Arizona Attorney General Kris Mayes posted the news regarding the Trump-aligned lawyer on social media late Friday.
“The final defendant was served moments ago. @RudyGiuliani nobody is above the law,” Mayes wrote on X, formerly Twitter.
The attorney general’s spokesperson, Richie Taylor, said in an email to The Associated Press on Saturday that Giuliani faces the same charges as the other defendants, including conspiracy, fraud and forgery.
His political adviser, Ted Goodman, confirmed Giuliani was served Friday night after his 80th birthday celebration as he was walking to the car.
“We look forward to full vindication soon,” Goodman said in a statement on Saturday.
Giuliani ‘pressured’ legislators, indictment alleges
The indictment alleges that Giuliani “pressured” Arizona legislators and the Maricopa County Board of Supervisors to change the outcome of Arizona’s election and that he was responsible for encouraging Republican electors in Arizona and six other contested states to vote for Trump.
Taylor said an unredacted copy of the indictment will be released Monday and that Giuliani is expected to appear in court Tuesday unless he is granted a delay by the court.
Mark Meadows, Trump’s former chief of staff, is among the others who have been indicted in the case.
Neither Meadows nor Giuliani were named in the redacted grand jury indictment released earlier because they had not been served with it, but they were readily identifiable based on descriptions in the document.
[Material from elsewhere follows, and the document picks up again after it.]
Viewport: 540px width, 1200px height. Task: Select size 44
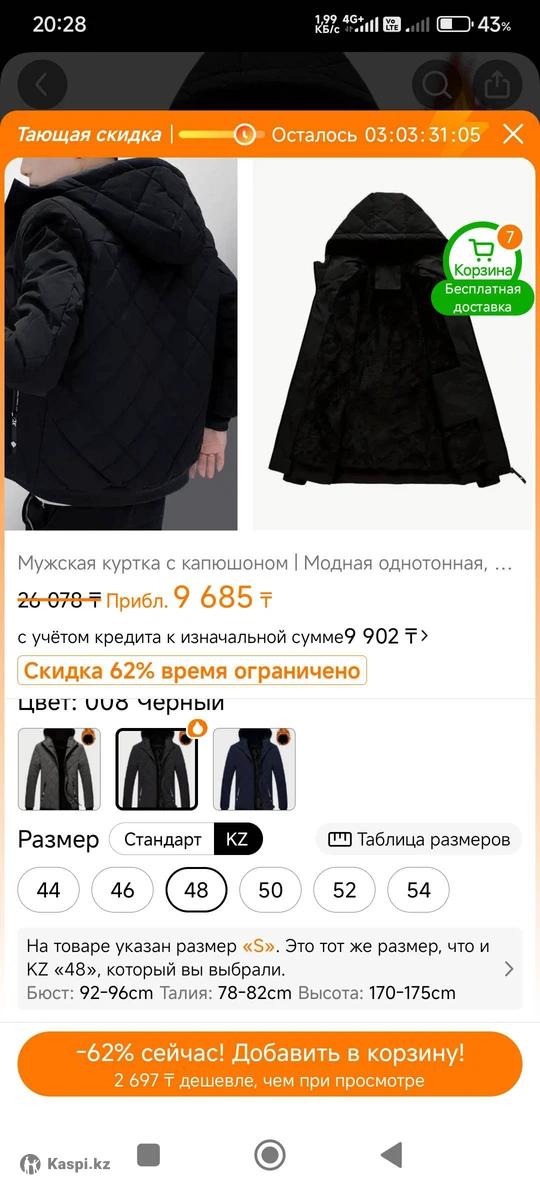pyautogui.click(x=48, y=890)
The Arizona attorney general’s office said Wednesday that Meadows had been served and confirmed that he was charged with the same counts as the other named defendants, including conspiracy, fraud and forgery.
With the indictments, Arizona becomes the fourth state where allies of the former president have been charged with using false or unproven claims about voter fraud related to the election.
Giuliani was also indicted last year by a grand jury in Georgia, where he is accused of spearheading Trump’s efforts to compel state lawmakers there to ignore the will of voters and illegally appoint pro-Trump electoral college electors.
Among the 16 other defendants are 11 Arizona Republicans who submitted a document to the U.S. Congress falsely declaring that Trump won in Arizona in the 2020 presidential election — including a former state GOP chair, a 2022 U.S. Senate candidate and two sitting state lawmakers.
The other defendants are Mike Roman, who was Trump’s director of election day operations, and four lawyers accused of organizing an attempt to use fake documents to persuade Congress not to certify Biden’s victory: John Eastman, Christina Bobb, Boris Epshteyn and Jenna Ellis.
Trump himself was not charged but was referred to as an unindicted co-conspirator.